Reputation: 119
I have pandas df with one column having dictionary of dictionaries: this is what i have:
| ca| cb|
|:---- |:------:
| 1 | cat1:{paws:1 , hair:2} ,dog1:{paws:3 , hair:5}
| 2 | cat2:{paws:1 , hair:2} ,dog2:{paws:3 , hair:5}
| 3 | cat3:{paws:1 , hair:2} ,dog3:{paws:3 , hair:5}
| 4 | cat4:{paws:1 , hair:2} ,dog4:{paws:3 , hair:5}
What i want is:
| ca| animal| paws| hair|
|:----:| -----:| -----:| -----:|
| 1 | cat1 | 1 | 2
| 1 | dog1 | 3 | 5
| 2 | cat2 | 1 | 2
| 2 | dog2 | 3 | 5
What should be fastest way to do this?
Upvotes: 0
Views: 211
Reputation: 41
I found a solution below:
I reproduced a demo version of your dataframe with the following dictionary for the following outcome:
data = {
"ca": [1, 2],
"cb": [{"cat1": {"paws": 1, "hair": 2}, "dog1":{"paws":3 , "hair":5}},
{"cat2":{"paws":1 , "hair":2} , "dog2":{"paws":3 , "hair":5}}]
}
df = pandas.DataFrame(data)
df
ca cb
1 {'cat1': {'paws': 1, 'hair': 2}, 'dog1': {'paw...
2 {'cat2': {'paws': 1, 'hair': 2}, 'dog2': {'paw...
Moving on, I had to eliminate the first step of the dict, ie, extracting the cats and the dogs alike.
first_level = pandas.concat([df.drop(['cb'], axis=1), df['cb'].apply(pandas.Series)], axis=1)
first_level
ca cat1 dog1 cat2 dog2
0 1 {'paws': 1, 'hair': 2} {'paws': 3, 'hair': 5} NaN NaN
1 2 NaN NaN {'paws': 1, 'hair': 2} {'paws': 3, 'hair': 5}
The key takeaway here is that you need to apply the melt function to convert the columns to values and set them to respective rows.

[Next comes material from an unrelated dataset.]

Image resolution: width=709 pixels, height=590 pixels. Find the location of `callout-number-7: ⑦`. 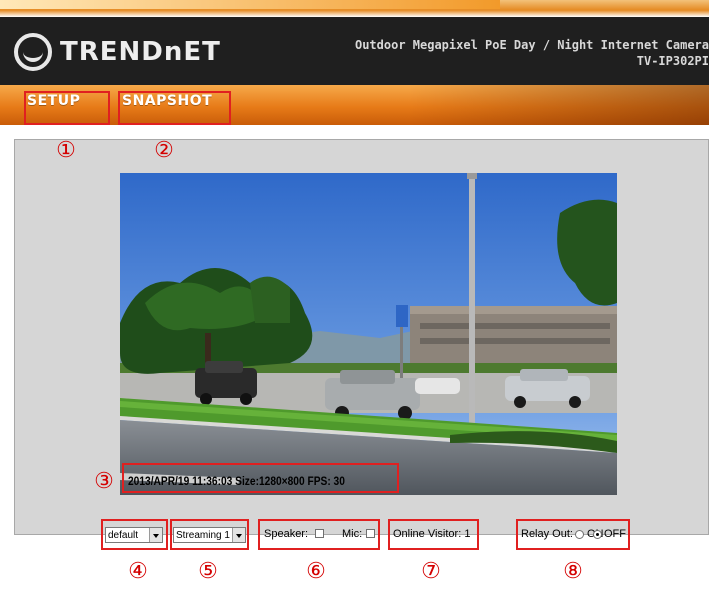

first_level.melt(id_vars=["ca"]).dropna()
first_level
ca variable value
0 1 cat1 {'paws': 1, 'hair': 2}
2 1 dog1 {'paws': 3, 'hair': 5}
5 2 cat2 {'paws': 1, 'hair': 2}
7 2 dog2 {'paws': 3, 'hair': 5}
And then the rest is quite simple, with the same apply function, I can convert this dictionary to columns too and the issue is resolved:
second_level = pandas.concat([first_level.drop(['value'], axis=1), first_level['value'].apply(pandas.Series)], axis=1)
second_level
ca variable paws hair
0 1 cat1 1 2
2 1 dog1 3 5
5 2 cat2 1 2
7 2 dog2 3 5
Upvotes: 1